Frankly, with a grand staircase of that nature, you know exactly what sort of milieu you are entering.

I should say straight off that I was disappointed with the collection. Unfairly, probably, I kept thinking that it was all much less exciting than London's National Gallery for the French and Italian works of art and much less impressive than the Prado for the Spanish and Flemish/Dutch works.

Vienna has half a dozen or so very good works by Velázquez; the Prado has six rooms' worth. Vienna has a few very good works by El Greco; the Prado has a whole room's worth. Vienna has a few very good works by Rubens the Prado has three or four rooms' worth. And so on.

Maybe, however, I was simply falling victim to culture fatigue.

Things picked up in the early German galleries. There were a number of excellent works by Dürer and Cranach for me to enjoy. The Cranach work of Judith with Holofernes's Head was a great contrast to the one by Klimt in the Belvedere.
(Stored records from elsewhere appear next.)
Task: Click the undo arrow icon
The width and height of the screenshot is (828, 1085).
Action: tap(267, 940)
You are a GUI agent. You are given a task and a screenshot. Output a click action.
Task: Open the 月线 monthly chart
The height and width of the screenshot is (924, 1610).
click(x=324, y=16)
Kaiser Maximilian I by DurerJudith with Holofernes's Head by Cranach

And then I found the room with all the Bruegels and time stood still.

They are just stupendous.

I spent probably about ninety minutes looking at the collection as a whole. Probably a third of that time was spent just in that one room. What can you say? Like the old News of the World strap line, all human life is there. I was in awe.
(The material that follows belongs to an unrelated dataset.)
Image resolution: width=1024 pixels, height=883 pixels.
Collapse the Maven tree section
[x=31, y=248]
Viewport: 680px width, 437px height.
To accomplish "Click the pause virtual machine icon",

Peasant Wedding by BruegelThe Fight Between Carnival and LentReturn of the Herd (Autumn)Hunters in the Snow (Winter)

So, for the majority of the collection, I would say that a good three stars matches my (perhaps jaundiced) response. [Three Stars - Good] The Dürers and the Cranachs, however, were very good. [Three and a Half Stars - Very Good] The Bruegels were excellent. [Four Stars - Excellent]

So, we got to our final evening in Vienna and ate out at the Café Gutenberg on the terrace yet again. My goodness, we have been lucky with the weather.

I opted for my first taste of Wiener Schnitzel and so I went the traditional veal route. To be honest, I'm not sure that I was that impressed. Mine was a bit salty. Ross had a pork variant and that was more pleasant. I had Sachertorte mit Schlagobers to complete an echt Viennese culinary experience and, though the dark bitter chocolate of the cake was fine, I rather think that the whipped cream was sprayed from a can.

And that was it for Vienna. A night's sleep and next stop Budapest.